Friday, January 29, 2021

Selfie with Carrie Mae Weems

 

Carrie Mae Weems, "Kitchen Table Series", 1990


Chinoyerem Opara, Kitchen Table, 2021


    The photo above by Carrie Mae Weems inspired me to remake one of her photos I found most interesting. In the "Kitchen Table Series" the photos describe much of the experience of a black women's selfhood. All the photos in the series tell an experience or situation which I find fascinating. I guess it is true that a photo has a million words. The photo I recreated shows to me that it is okay to be alone. She is playing cards to keep her mind awake and also drinking a glass of wine to relax.
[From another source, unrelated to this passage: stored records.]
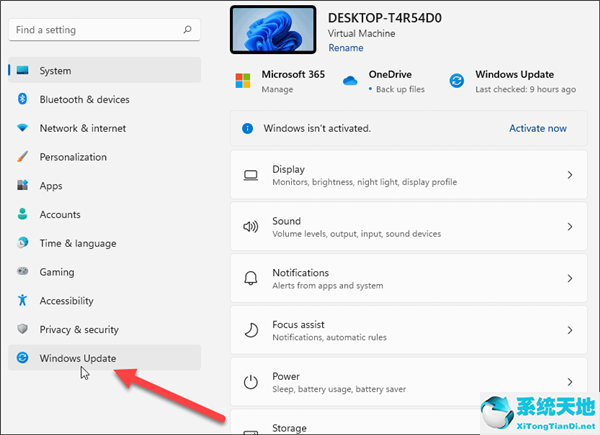Select Time & language in sidebar
This screenshot has height=435, width=600.
pos(77,243)
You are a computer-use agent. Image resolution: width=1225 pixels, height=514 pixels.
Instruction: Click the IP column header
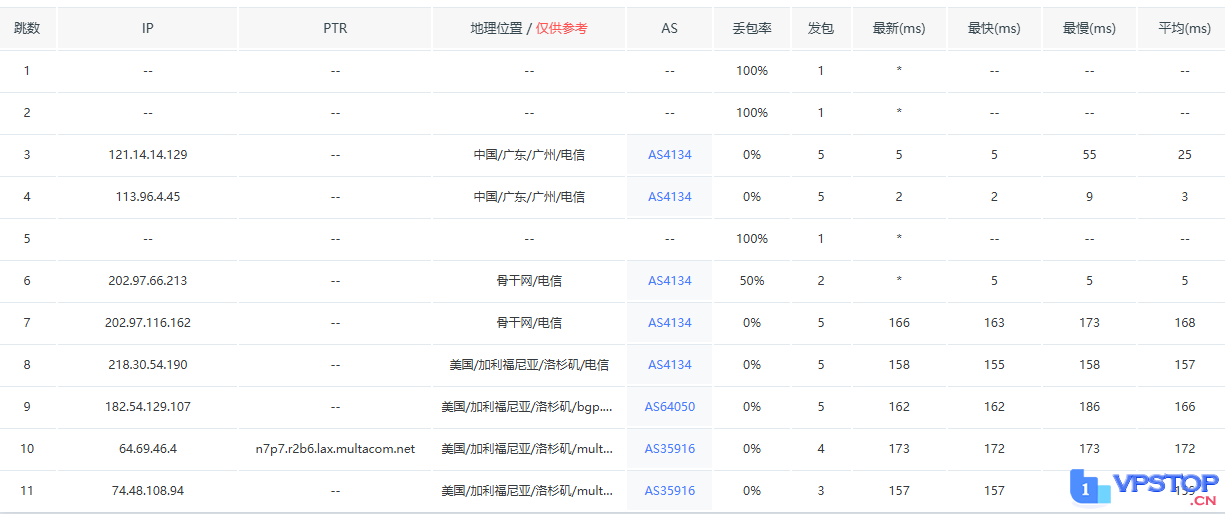point(147,29)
Being alone gives you the opportunity to learn more about yourself and what makes you happy.

Susan Sontag
"Movies and television programs light up walls, flicker, and go out; but with still photographs, the image is also an object, lightweight, cheap to produce, easy to carry about, accumulate, store."(

"Photographs are perhaps the most mysterious of all the objects that make up, and thicken, the environment we recognize as modern." 
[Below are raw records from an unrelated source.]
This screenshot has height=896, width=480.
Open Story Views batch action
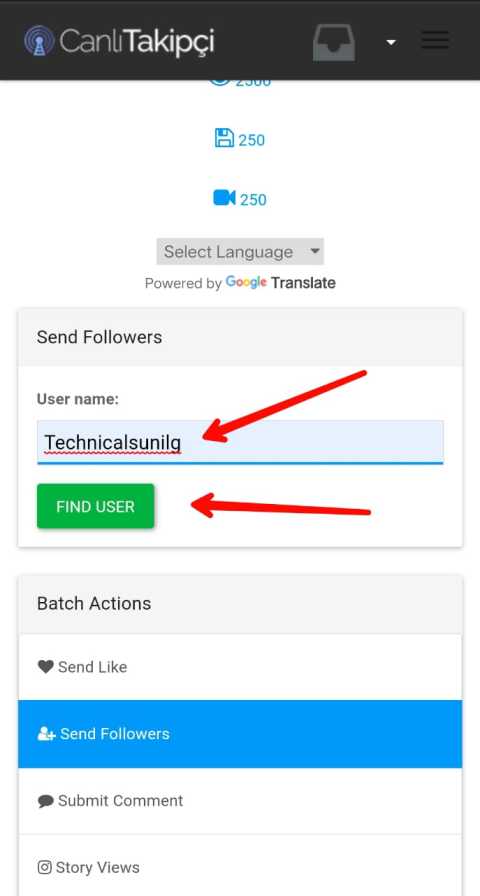(240, 866)

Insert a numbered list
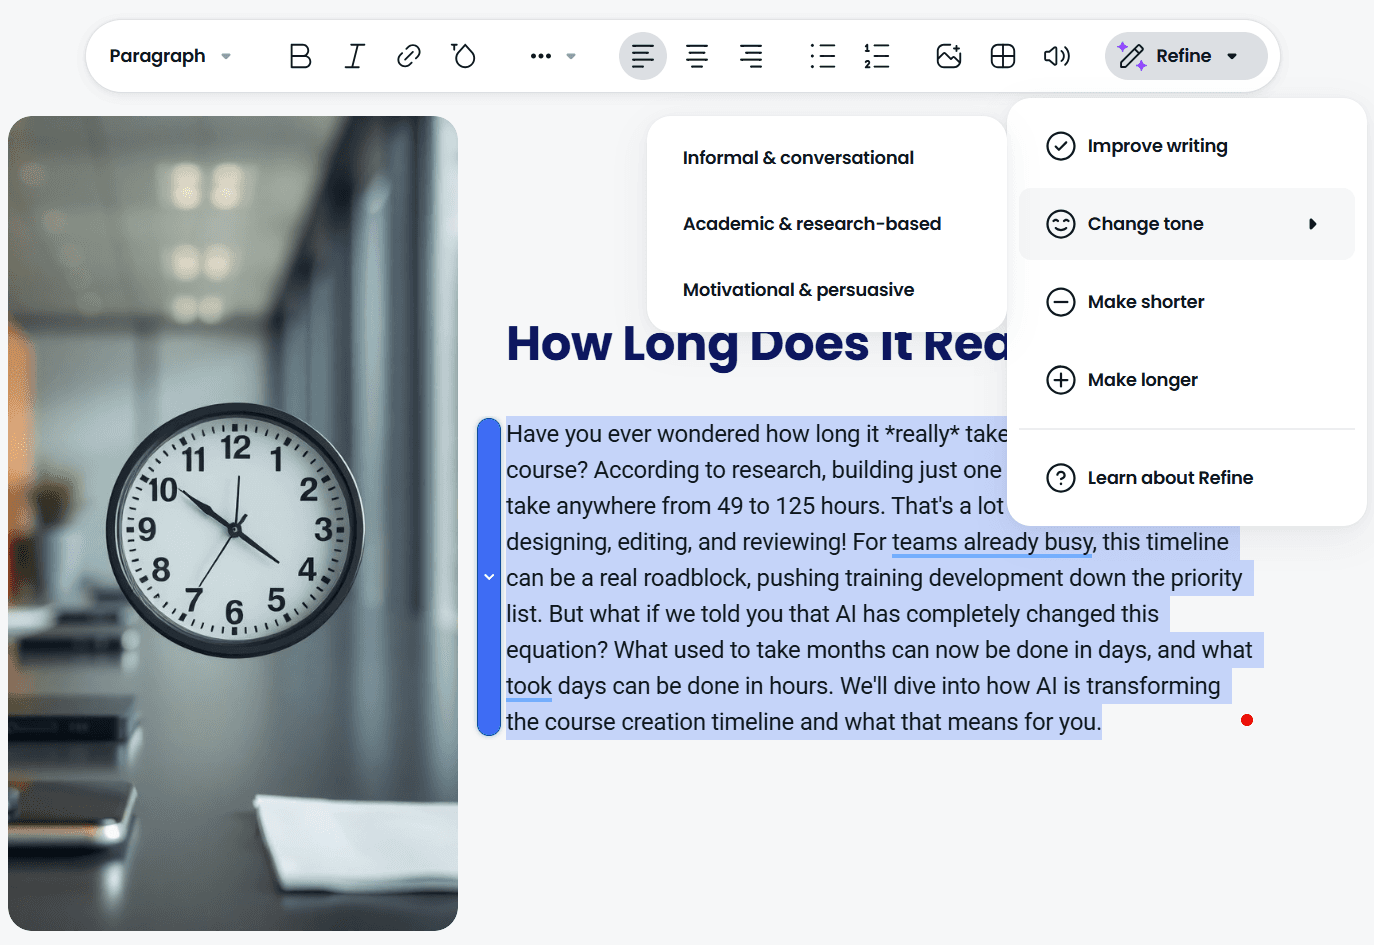pos(876,56)
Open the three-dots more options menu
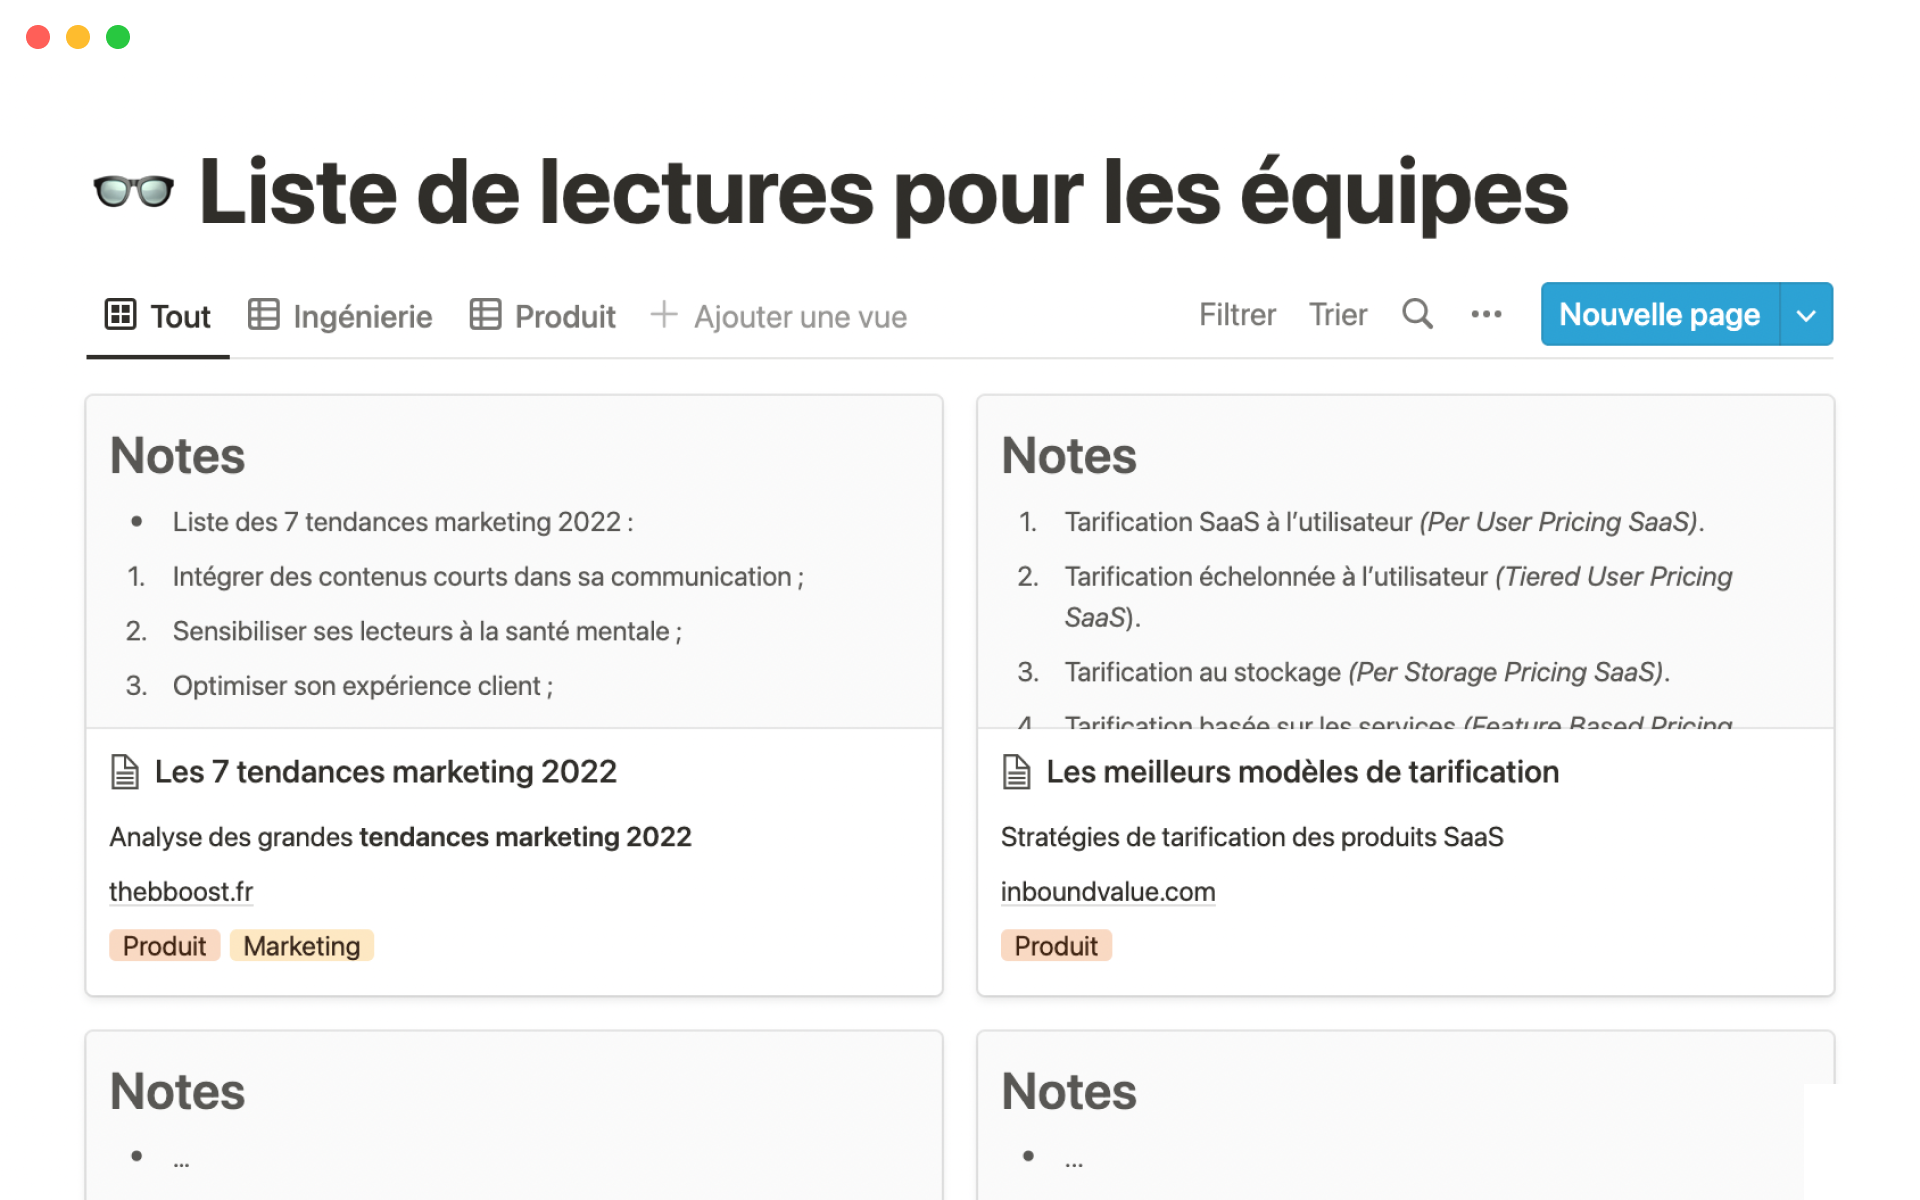 point(1486,314)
Carrie Mae Weems’s Landmark “Kitchen Table Series”
"Weems’s black-and-white photographs are like mirrors, each reflecting a collective experience:...the roles that women accumulate and oscillate between; how life emanates from the small space we occupy in the world." (Palumbo.)

"Men can see the women in their lives—memories from their childhood or scenes from their marriage or their family life" (Palumbo.)

The Cindy Sherman Effect
"Sherman’s coup was to cast herself as subject matter, making each of her staged characters the star of an implicit narrative, from the lush color centerfolds that followed the “Film Stills,” in 1982, to the strangely sexualized “Broken Dolls” of the ’90s." 

"By deconstructing and reinventing portraiture, which in itself was something of a dead genre when she arrived on the scene, Sherman influenced not only photographers but also painters and performance and video artists."